Il Vitra Design Museum di Wil am Rhein ha tentato l’impresa con una grande esposizione dal titolo “Catwalk: The Art of the Fashion Show”, che ripercorre le “tappe” più importanti del fenomeno attraverso la messa in scena di abiti, oggetti, modelli architettonici, perfino inviti e pezzi di allestimento. Protagoniste sono ovviamente loro: Balenciaga, Chanel, Dior, Gucci, Maison Martin Margiela, Prada, Yohji Yamamoto e molti altri, in un’esposizione che, oltre a raccontare com’è cambiato il design della passerella in più di un secolo, vorrebbe far riflettere sulle trasformazioni sociali che la moda rappresenta.

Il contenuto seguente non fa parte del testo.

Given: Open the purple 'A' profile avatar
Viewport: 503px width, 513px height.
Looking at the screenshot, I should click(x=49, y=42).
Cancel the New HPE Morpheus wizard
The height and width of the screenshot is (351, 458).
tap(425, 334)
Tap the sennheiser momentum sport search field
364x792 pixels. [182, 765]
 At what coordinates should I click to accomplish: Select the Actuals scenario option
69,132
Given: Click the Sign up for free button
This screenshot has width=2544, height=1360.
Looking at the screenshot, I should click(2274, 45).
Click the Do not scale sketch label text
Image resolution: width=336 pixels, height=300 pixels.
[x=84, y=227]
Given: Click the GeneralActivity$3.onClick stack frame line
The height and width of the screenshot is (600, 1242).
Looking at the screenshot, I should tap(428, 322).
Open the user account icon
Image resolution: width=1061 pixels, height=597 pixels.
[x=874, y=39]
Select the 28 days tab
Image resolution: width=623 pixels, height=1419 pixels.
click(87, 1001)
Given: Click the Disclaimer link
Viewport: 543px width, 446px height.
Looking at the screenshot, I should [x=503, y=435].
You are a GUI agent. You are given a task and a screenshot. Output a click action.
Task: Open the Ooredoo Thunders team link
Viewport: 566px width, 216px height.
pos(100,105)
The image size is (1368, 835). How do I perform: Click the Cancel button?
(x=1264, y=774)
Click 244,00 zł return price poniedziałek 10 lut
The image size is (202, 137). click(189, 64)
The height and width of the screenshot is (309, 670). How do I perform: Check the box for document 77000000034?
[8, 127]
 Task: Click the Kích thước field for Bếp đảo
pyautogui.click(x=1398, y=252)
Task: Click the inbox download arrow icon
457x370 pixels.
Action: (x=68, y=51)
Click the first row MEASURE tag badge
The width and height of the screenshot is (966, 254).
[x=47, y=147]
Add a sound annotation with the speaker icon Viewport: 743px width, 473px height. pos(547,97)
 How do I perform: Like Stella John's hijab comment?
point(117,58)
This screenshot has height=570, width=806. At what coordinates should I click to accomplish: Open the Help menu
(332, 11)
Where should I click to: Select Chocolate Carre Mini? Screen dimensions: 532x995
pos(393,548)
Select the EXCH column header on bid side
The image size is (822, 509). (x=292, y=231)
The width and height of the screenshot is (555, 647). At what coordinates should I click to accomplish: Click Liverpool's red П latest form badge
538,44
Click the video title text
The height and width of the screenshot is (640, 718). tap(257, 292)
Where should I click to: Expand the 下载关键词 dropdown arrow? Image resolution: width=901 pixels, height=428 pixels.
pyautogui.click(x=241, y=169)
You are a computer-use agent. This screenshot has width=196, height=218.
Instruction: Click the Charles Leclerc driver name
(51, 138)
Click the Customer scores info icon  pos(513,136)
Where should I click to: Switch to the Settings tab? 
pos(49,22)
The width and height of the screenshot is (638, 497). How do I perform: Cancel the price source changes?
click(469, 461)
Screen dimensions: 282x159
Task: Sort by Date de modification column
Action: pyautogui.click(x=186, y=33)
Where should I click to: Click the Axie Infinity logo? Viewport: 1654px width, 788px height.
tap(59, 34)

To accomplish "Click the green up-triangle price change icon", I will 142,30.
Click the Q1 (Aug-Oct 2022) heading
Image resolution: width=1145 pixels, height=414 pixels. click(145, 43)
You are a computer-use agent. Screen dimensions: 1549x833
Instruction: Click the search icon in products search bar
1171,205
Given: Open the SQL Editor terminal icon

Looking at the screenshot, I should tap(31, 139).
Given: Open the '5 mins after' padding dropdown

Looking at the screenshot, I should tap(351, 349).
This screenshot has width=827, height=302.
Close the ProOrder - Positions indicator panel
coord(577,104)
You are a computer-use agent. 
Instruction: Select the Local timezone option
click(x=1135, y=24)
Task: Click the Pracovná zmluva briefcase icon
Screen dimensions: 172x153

Il tema è la storia della passerella e il rapporto con il design, l’architettura e l’arte, articolato in un percorso allestito in quattro sale all’interno del museo progettato da Frank O. Gehry. Ma più che agli esperti di fashion design e a chi lavora in questo settore, questa mostra sembra essere rivolta a chi della moda conosce davvero poco.
La mostra tenta di mettere in risalto i principali aspetti che rendono la sfilata una forma d’arte, con tutte le sue sfaccettature, a costo di lasciare indietro brand che ci saremmo aspettati di vedere o sfilate indimenticabili.
L’impressione è quella di camminare all’interno di una mappa concettuale con i fondamenti della materia, da approfondire necessariamente in un altro momento per saperne di più. Anche il catalogo che accompagna la mostra assume le sembianze di un piccolo manuale, organizzato come un dizionario dalla A alla Z contenente le “parole chiave della moda” (anche se manca qualche lettera, come la J di Jacquemus).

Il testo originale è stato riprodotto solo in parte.